Description

The purpose of this project is to investigate the consequences of smoke exposure on the diaphragm weakness that is developed during prolonged mechanical ventilation (MV) in mice. While MV can be a lifesaving clinical practice, extended periods of time on MV can lead to atrophy and contractile dysfunction of the diaphragm, known as ventilator-induced diaphragm dysfunction (VIDD). The hypothesis is that smoking will lead to an acceleration in myofiber oxidative stress, as well as increased protein breakdown in the diaphragm, which speeds up the rate at which mice develop VIDD. Wild-type, adult (12 weeks old) mice (n=8 per group) will be either exposed to cigarette smoke (CS) daily for 2 months or non-exposed. After the 2-month CS exposure, MV will be performed in mice for either 2 hours, 6 hours, or not ventilated as the control, using a small animal ventilator.

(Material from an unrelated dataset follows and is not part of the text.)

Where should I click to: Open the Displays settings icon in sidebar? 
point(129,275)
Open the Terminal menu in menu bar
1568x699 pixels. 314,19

After doing so, angiotensin converting enzyme 2 (ACE2), and angiotensin II type 1 receptor (AT1R) activity in diaphragm myofibers will be measured. These will be tested because plasma Angiotensin II (Ang II) is expected to increase, enhancing AT1R activity in the diaphragm, accelerating VIDD during MV. Following the in vivo MV, ex-vivo diaphragm force contractility, muscle histology changes, cytokine levels, and Ang II signaling will be measured. While there has been research to suggest that CS exposure leads to muscle contractile dysfunction before developing lung disease, there isn’t any research that investigates diaphragm weakness that is developed from CS exposure during MV. The end goal of this research is to clarify the mechanism of diaphragm weakness that comes from MV in smokers. This information can be used to better understand and possibly minimize the effects of VIDD. At the moment of submission, the MV system has been tested, and the first group of mice are soon subject to MV.